By , February 3, 2013 5:13 am

France will stay in Mali as long as necessary, Hollande says
By: Press TV on: 03.02.2013 [07:11 ] (56 reads)

France will stay in Mali as long as necessary, Hollande says

French President Francois Hollande (C) arrives in the Malian town of Timbuktu on February 2, 2013.

Sun Feb 3, 2013 4:39AM GMT

President Francois Hollande says France would continue its combat mission in Mali and French troops will stay in the country as long as necessary.

“We’ll stay as long as we need to, but there’s no question of us getting entrenched here, this is a short operation.
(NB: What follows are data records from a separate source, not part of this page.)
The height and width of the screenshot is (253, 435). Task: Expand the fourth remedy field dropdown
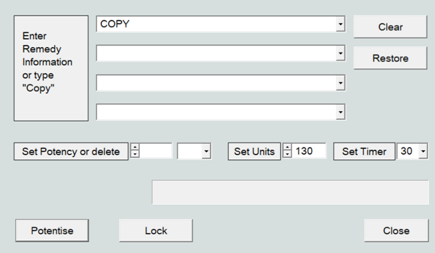coord(340,112)
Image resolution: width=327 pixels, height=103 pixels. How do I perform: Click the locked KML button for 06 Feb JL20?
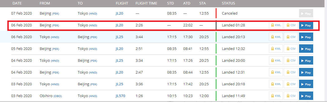click(276, 26)
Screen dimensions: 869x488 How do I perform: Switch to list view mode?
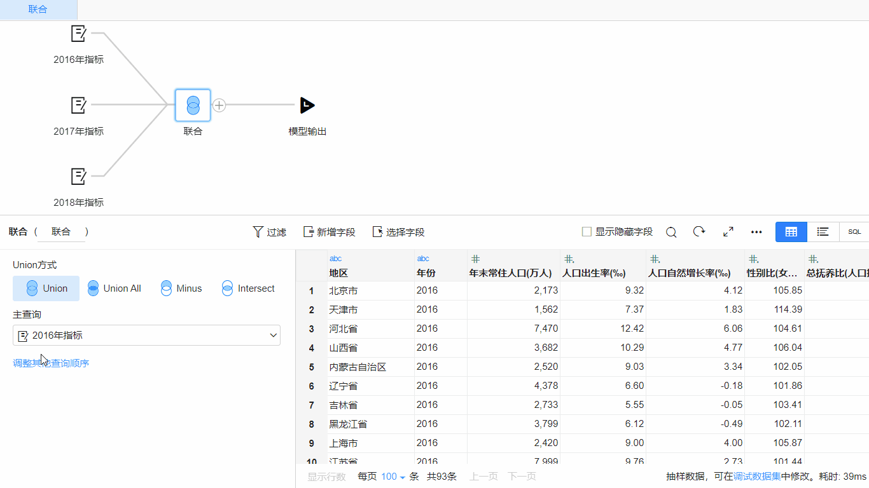(823, 232)
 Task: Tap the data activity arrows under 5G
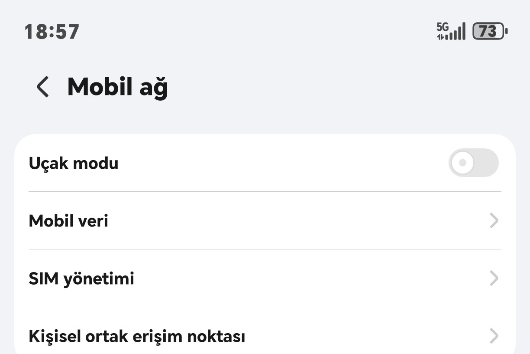click(x=440, y=37)
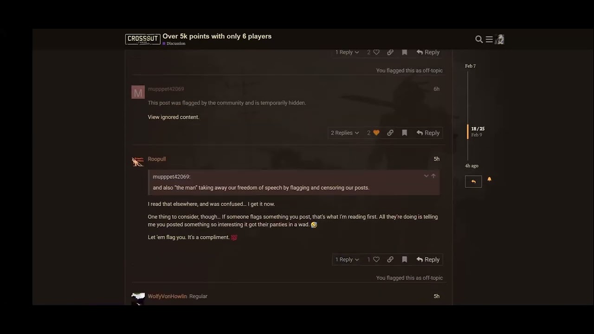
Task: Click the timeline back arrow button
Action: pyautogui.click(x=473, y=181)
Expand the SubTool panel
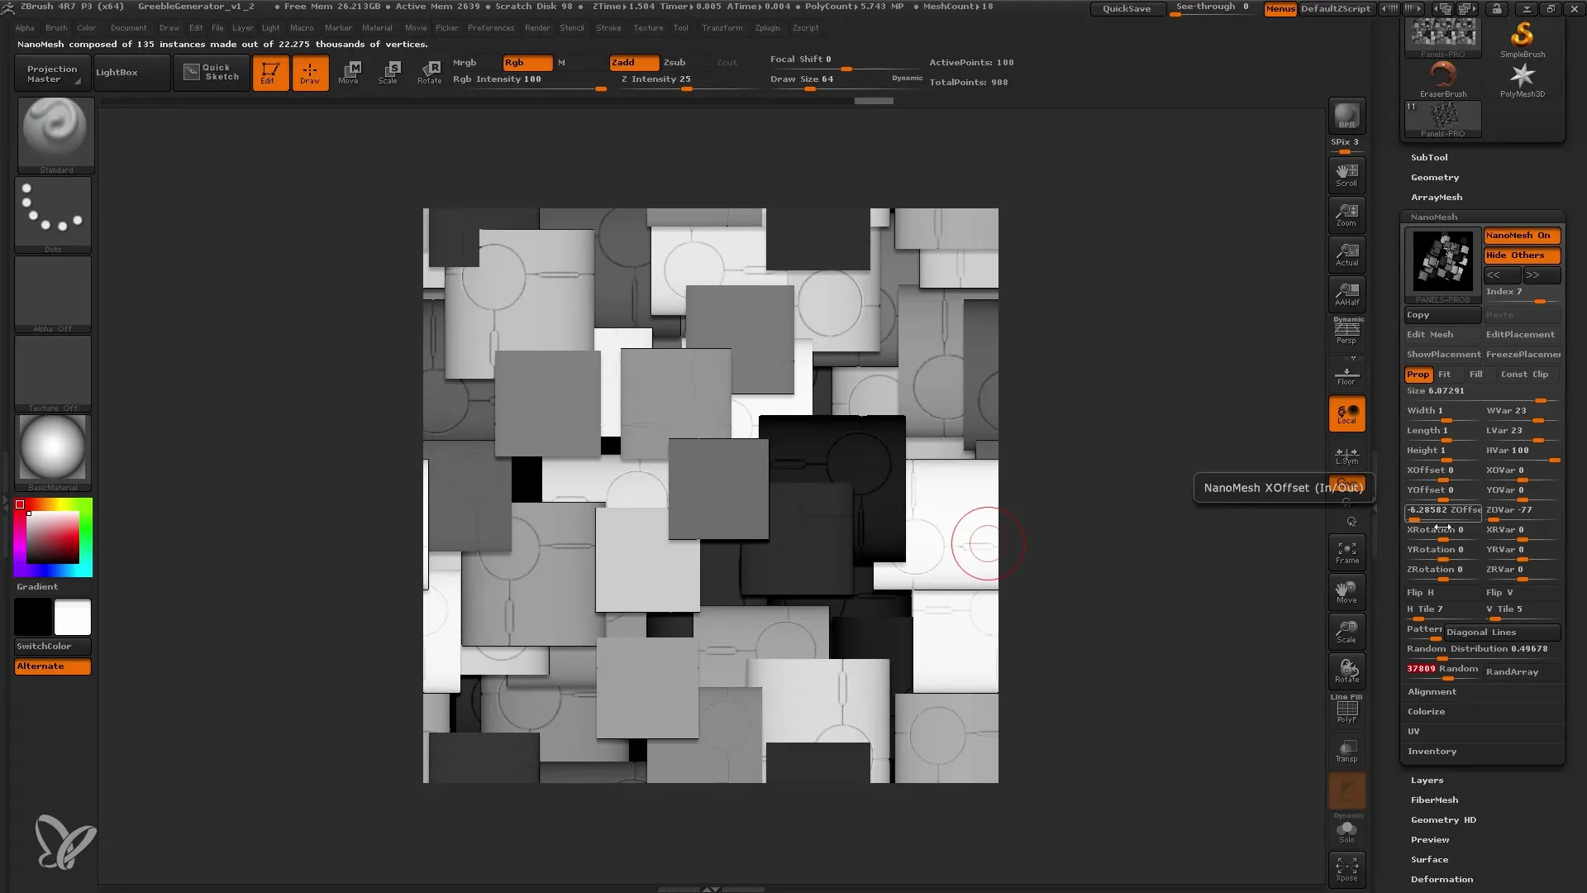 pyautogui.click(x=1429, y=156)
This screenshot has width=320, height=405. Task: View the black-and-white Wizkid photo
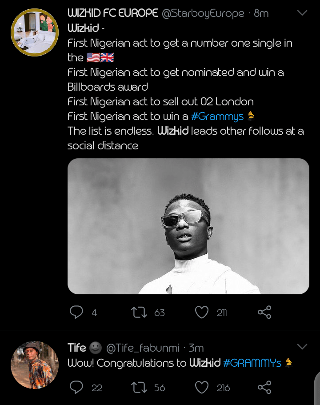click(188, 226)
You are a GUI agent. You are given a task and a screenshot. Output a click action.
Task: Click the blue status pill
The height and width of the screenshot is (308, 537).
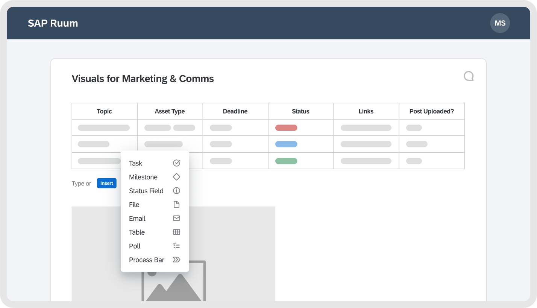click(x=286, y=144)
We’ll stay by your side as you address rebuilding in your nation,” the French president told thousands of Malians in the capital, Bamako, on Saturday.
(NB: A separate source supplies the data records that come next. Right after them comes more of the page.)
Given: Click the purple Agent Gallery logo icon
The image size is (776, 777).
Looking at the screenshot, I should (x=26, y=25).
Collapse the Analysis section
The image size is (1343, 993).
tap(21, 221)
Hollande also praised the work done by French troops in Mali and pledged more support for the African country.

“France will stay with you as long as it takes, until the time for Africans themselves to replace us. Until then we will be beside you to the end, as far as north Mali.”

Also on Saturday, Hollande, accompanied by Mali’s interim President Dioncounda Traore, traveled to the northern city of Timbuktu, which was recaptured by French and Malian troops on January 26.

“It (the war) is not over yet, it’s going to take several weeks, but our goal is to pass the baton,” he said.

Hollande arrived in Mali on Saturday for a one-day visit nearly four weeks after France launched the war on Mali under the pretext of halting the advance of anti-government fighters in the country.

Analysts believe that behind the military campaign are Mali’s untapped resources, including oil, gold and the uranium in the region.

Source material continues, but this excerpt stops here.